I’m far from the only one to notice that the Ibram X. Kendi brouhaha happens to coincide with the release of the latest book by Thomas Sowell. Sowell, now 93, has long been the first stop for confused liberals starting to wonder if finding racism at the root of all our problems isn’t making things worse. True to form, Sowell’s “Social Justice Fallacies” does as much to discredit Kendi’s project as the current allegations of financial mismanagement at his Center for Antiracist Research.

Consider Sowell’s note on methodology:

There are many reasons why different people are in poverty, and these reasons are not limited to just the ones that happen to be currently in vogue, such as discrimination by race or sex. None of this automatically tells us how much effect discrimination, or any other factor, has on a given group’s economic or other advancement, which can vary at different times or under different conditions. But the facts of history can at least save us from jumping to automatic conclusions, on the basis of rhetoric and repetition of such catchwords as "legacy of slavery," "white supremacy," and "blaming the victim."

Note the clarity and care with which Sowell lays out his task and the rigorous humility of his claims. He will begin by clearing away the fashionable rhetoric clouding this issue. He will appeal to history rather than his personal experience. He will demand nothing from the well-intentioned reader but a good-faith effort to follow his arguments.

## WRITTEN TASK 1
Reproduce the stretch of the passage on Thomas Sowell from "I’m far from" through "for Antiracist Research.", swapping "brouhaha" for "controversy".
## WRITTEN TASK 2
According to the passage on Thomas Sowell, what is the title of Sowell's latest book?

## DATASET EXCERPTS
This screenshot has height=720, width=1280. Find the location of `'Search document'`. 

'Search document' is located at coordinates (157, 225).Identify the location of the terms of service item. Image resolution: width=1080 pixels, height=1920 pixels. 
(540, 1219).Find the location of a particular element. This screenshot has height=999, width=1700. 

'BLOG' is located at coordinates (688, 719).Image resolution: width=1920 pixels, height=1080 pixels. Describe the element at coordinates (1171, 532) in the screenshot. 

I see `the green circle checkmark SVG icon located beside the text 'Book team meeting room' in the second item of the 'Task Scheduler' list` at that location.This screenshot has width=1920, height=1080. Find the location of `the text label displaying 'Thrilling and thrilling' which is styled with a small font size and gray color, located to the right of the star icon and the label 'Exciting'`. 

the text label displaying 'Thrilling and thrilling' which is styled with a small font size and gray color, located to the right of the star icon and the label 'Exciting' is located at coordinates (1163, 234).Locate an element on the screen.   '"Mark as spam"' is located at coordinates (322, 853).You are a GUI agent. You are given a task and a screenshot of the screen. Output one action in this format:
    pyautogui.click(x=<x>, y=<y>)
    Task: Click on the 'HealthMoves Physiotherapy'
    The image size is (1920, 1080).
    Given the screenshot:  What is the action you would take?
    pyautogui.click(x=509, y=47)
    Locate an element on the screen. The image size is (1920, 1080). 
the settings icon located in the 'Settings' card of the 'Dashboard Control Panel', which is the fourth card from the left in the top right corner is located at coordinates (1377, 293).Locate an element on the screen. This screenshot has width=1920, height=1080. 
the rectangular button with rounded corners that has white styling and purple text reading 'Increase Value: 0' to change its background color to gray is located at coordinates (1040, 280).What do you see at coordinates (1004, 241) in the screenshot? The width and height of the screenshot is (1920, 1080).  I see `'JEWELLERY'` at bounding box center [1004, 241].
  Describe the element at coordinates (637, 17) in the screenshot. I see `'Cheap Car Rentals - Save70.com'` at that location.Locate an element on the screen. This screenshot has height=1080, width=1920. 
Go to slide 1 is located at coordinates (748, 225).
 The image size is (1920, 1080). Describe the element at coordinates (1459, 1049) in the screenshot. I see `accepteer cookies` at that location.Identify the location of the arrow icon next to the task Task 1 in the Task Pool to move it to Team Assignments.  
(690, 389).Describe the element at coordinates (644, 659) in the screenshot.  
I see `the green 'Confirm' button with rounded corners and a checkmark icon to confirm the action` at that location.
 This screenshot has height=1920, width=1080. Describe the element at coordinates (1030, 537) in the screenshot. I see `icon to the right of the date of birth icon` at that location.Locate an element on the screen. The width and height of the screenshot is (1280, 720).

## EXERCISE RESULT 1
I’m far from the only one to notice that the Ibram X. Kendi controversy happens to coincide with the release of the latest book by Thomas Sowell. Sowell, now 93, has long been the first stop for confused liberals starting to wonder if finding racism at the root of all our problems isn’t making things worse. True to form, Sowell’s “Social Justice Fallacies” does as much to discredit Kendi’s project as the current allegations of financial mismanagement at his Center for Antiracist Research.

## EXERCISE RESULT 2
"Social Justice Fallacies"